Aryeh Gregor wrote:
On Tue, Mar 16, 2010 at 8:23 PM, Thomas Dalton thomas.dalton@gmail.com wrote:
Revisions were compressed individually? I thought they were concatenated and then compressed to take advantage of revisions of the same article usually only differing by small amounts (and so being highly compressible). I'm sure brion said that sometime...
My recollection is that this was the case, but it didn't help much, because articles are typically bigger than the block size used by gzip.
That compression scheme was called CGZ. It helped quite a lot, saving 85% or so compared to uncompressed plain text, IIRC. But the script used to do that compression (compressOld.php) was not compatible with $wgDefaultExternalStore, so it hasn't been run since 2005. Also it was single-threaded so it would have taken a very long time to complete.
The new compression script (recompressTracked.php) works with $wgDefaultExternalStore and various other storage type subtleties. It copies all text from a given set of source clusters to a single destination cluster, allowing the original clusters to be deleted. This is handy from a sysadmin perspective.
Also, recompressTracked.php is scaled up in various ways: it runs multiple worker processes in parallel, it's restartable, and it uses transactions to guarantee data integrity even if other processes are updating the same rows at the same time, or if the worker process is killed at any time.
The maximum dictionary size for gzip is 32KB. It was easy to see that the compression ratio in the CGZ scheme worsened dramatically once the article size exceeded 32KB, because subsequent revisions were no longer able to reference text in previous revisions. We have a lot more articles over 32KB in Wikipedia today, so the compression ratio would not have been as good as it was back in 2005.
The DiffHistoryBlob project was interesting, and achieved awesome compression ratios compared to CGZ. But it was relatively straightforward. Most of the work to make this happen was in the development and operation of trackBlobs/recompressTracked.
-- Tim Starling

INFORMATION PROVIDED -
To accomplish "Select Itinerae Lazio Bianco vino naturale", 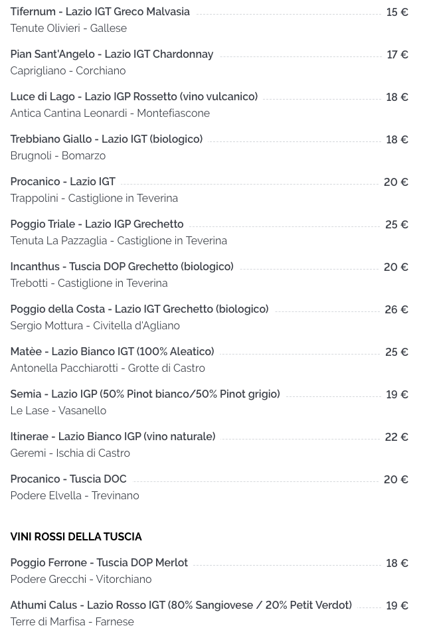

TASK DETAILS -
Can you reproduce the entire message on revision compression word for word? The listing is separate from the message on revision compression.

CORRECT RESPONSE -
Aryeh Gregor wrote:
On Tue, Mar 16, 2010 at 8:23 PM, Thomas Dalton thomas.dalton@gmail.com wrote:
Revisions were compressed individually? I thought they were concatenated and then compressed to take advantage of revisions of the same article usually only differing by small amounts (and so being highly compressible). I'm sure brion said that sometime...
My recollection is that this was the case, but it didn't help much, because articles are typically bigger than the block size used by gzip.
That compression scheme was called CGZ. It helped quite a lot, saving 85% or so compared to uncompressed plain text, IIRC. But the script used to do that compression (compressOld.php) was not compatible with $wgDefaultExternalStore, so it hasn't been run since 2005. Also it was single-threaded so it would have taken a very long time to complete.
The new compression script (recompressTracked.php) works with $wgDefaultExternalStore and various other storage type subtleties. It copies all text from a given set of source clusters to a single destination cluster, allowing the original clusters to be deleted. This is handy from a sysadmin perspective.
Also, recompressTracked.php is scaled up in various ways: it runs multiple worker processes in parallel, it's restartable, and it uses transactions to guarantee data integrity even if other processes are updating the same rows at the same time, or if the worker process is killed at any time.
The maximum dictionary size for gzip is 32KB. It was easy to see that the compression ratio in the CGZ scheme worsened dramatically once the article size exceeded 32KB, because subsequent revisions were no longer able to reference text in previous revisions. We have a lot more articles over 32KB in Wikipedia today, so the compression ratio would not have been as good as it was back in 2005.
The DiffHistoryBlob project was interesting, and achieved awesome compression ratios compared to CGZ. But it was relatively straightforward. Most of the work to make this happen was in the development and operation of trackBlobs/recompressTracked.
-- Tim Starling